É verdade que o recurso ao preceito constitucional
que desobriga os motoristas de exames químicos servia para livrar a cara cheia
dos infratores. Mas essa prerrogativa continua valendo. Para neutralizá-la, os
autores da nova legislação de combate à embriaguês no volante precisaram criar
um remendo jurídico duplo, de perigosas implicações doutrinárias.
Primeiro, instituindo um preço para o direito
individual: custa quase dois mil reais apelar à Constituição, recusando
bafômetro ou extração de sangue. Segundo, e mais grave, estabelecendo que o
cidadão será considerado criminoso até que ele próprio forneça evidências
contrárias. Apenas os procedimentos técnicos reconhecidos na lei refutarão a
palavra de um dedo-duro ocasional. Quando alertamos para os riscos do STF
brincar de inverter o ônus da prova, era mais ou menos isso que antevíamos.
De madrugada, numa rua de periferia ou estrada
remota, o dilema resultará em propina para policiais malvados. Acossada por um
falso testemunho, a vítima terá o veículo apreendido, será fichada e, caso
escape da detenção, precisará arranjar meios de buscar outra delegacia ou um
hospital onde registre sua sobriedade (antes do prazo que a hipotética dosagem
levaria para sumir da corrente sanguínea). Anda precisaria voltar para casa
(sem carro), esperar o resultado e depois recorrer da multa e da suspensão da
carteira. Qualquer molha-mão de trezentos dinheiros compensa tamanho martírio.
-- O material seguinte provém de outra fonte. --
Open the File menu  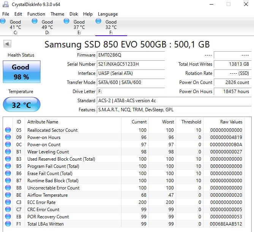(6, 14)
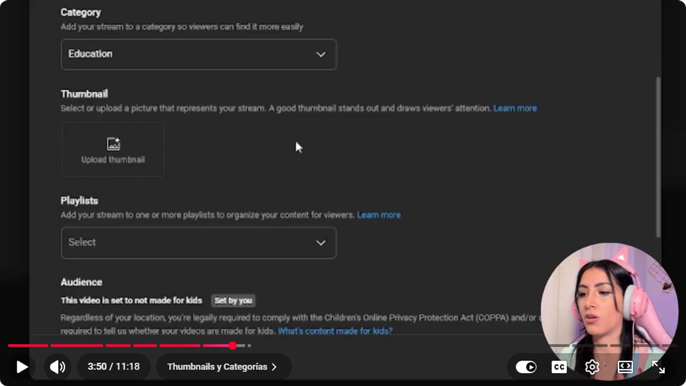This screenshot has width=686, height=386.
Task: Switch to theater mode
Action: [625, 367]
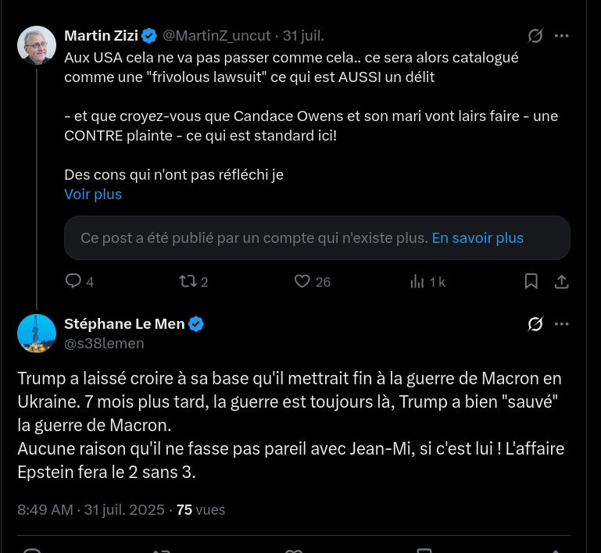
Task: Open Stéphane Le Men's profile name
Action: click(x=124, y=323)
Supondo, nas mesmas circunstâncias, que o abordado
é um doutor de anel no dedinho que verteu dois uísques na boate, os testemunhos
não valerão bulhufas. Sem apresentar grave alteração psicomotora e fazendo registrar
que pediu um teste preciso, mas que a autoridade não tinha condições de fornecê-lo,
o bacana passará impune. Tudo é possível no Judiciário, mas, nesse caso, não
duvido que mesmo o diagnóstico de um profissional seja desconsiderado pelas instâncias
superiores.
Resumindo, a idéia só faria sentido se todas as a
inspeções policiais e todas as delegacias e postos rodoviários do país tivessem equipamentos confiáveis para aferir com exatidão o grau alcoólico do motorista.
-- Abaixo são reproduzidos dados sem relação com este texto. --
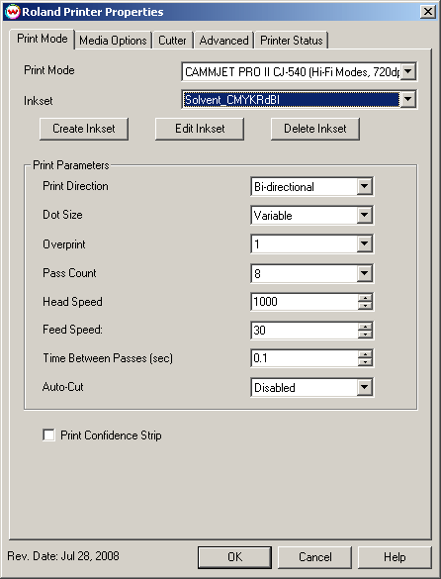Open the Cutter tab
This screenshot has height=579, width=441.
click(x=172, y=41)
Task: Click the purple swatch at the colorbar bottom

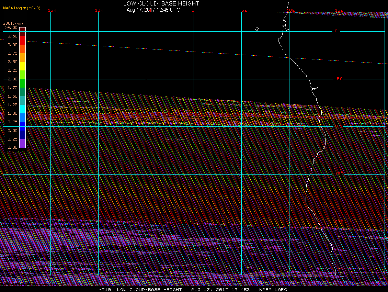Action: pos(22,143)
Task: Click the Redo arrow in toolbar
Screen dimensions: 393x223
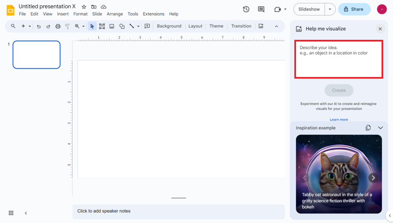Action: [x=48, y=26]
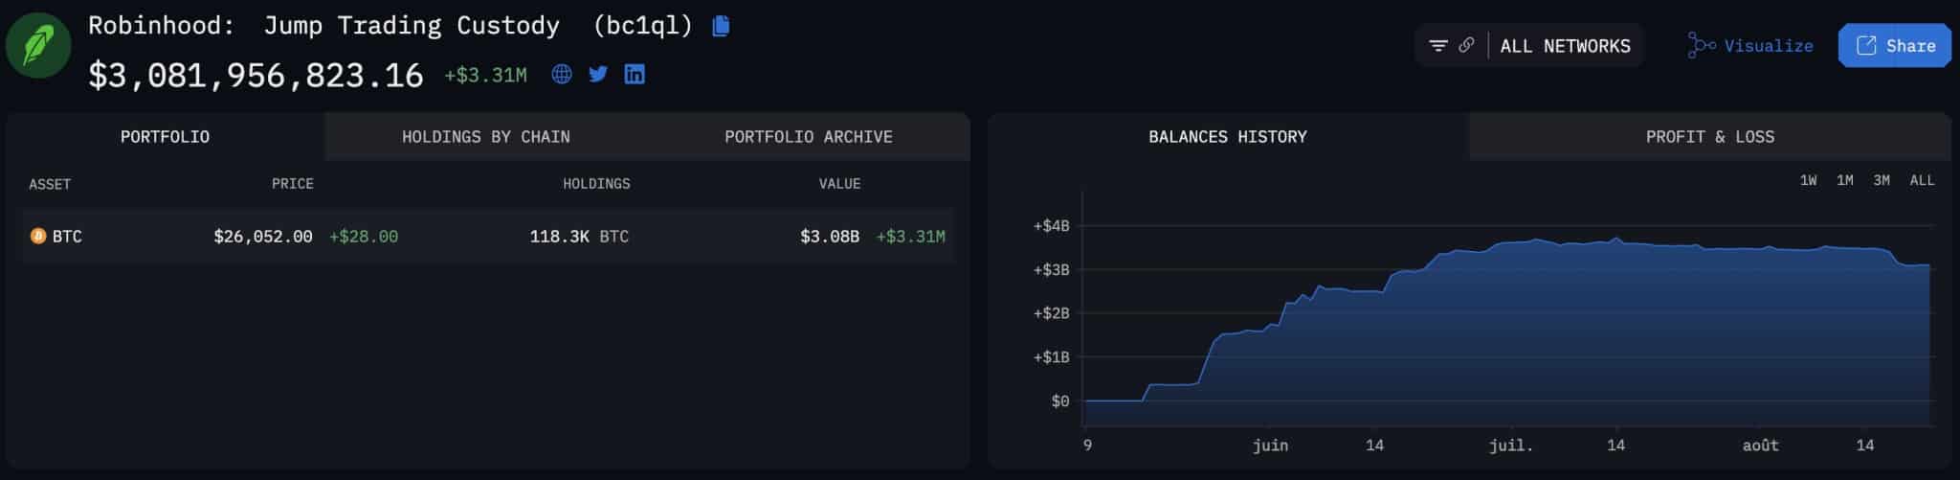1960x480 pixels.
Task: Select the 3M chart range
Action: coord(1882,180)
Incluindo exames obrigatórios de taxistas, condutores de coletivos e caminhoneiros.
Como essa quimera é irrealizável, a festejada “lei seca” transformou-se num
evento de exibição policial a ser montado nas avenidas próximas aos badalados circuitos
notívagos das grandes cidades.
Não há grande surpresa em constatar a fragilidade jurídica
de iniciativas saneadoras baseadas apenas em seus propósitos louváveis. Muito
mais graves são os meios adotados para a criação dessas leis e o que eles revelam
sobre os rumos do próprio Estado de Direito no país.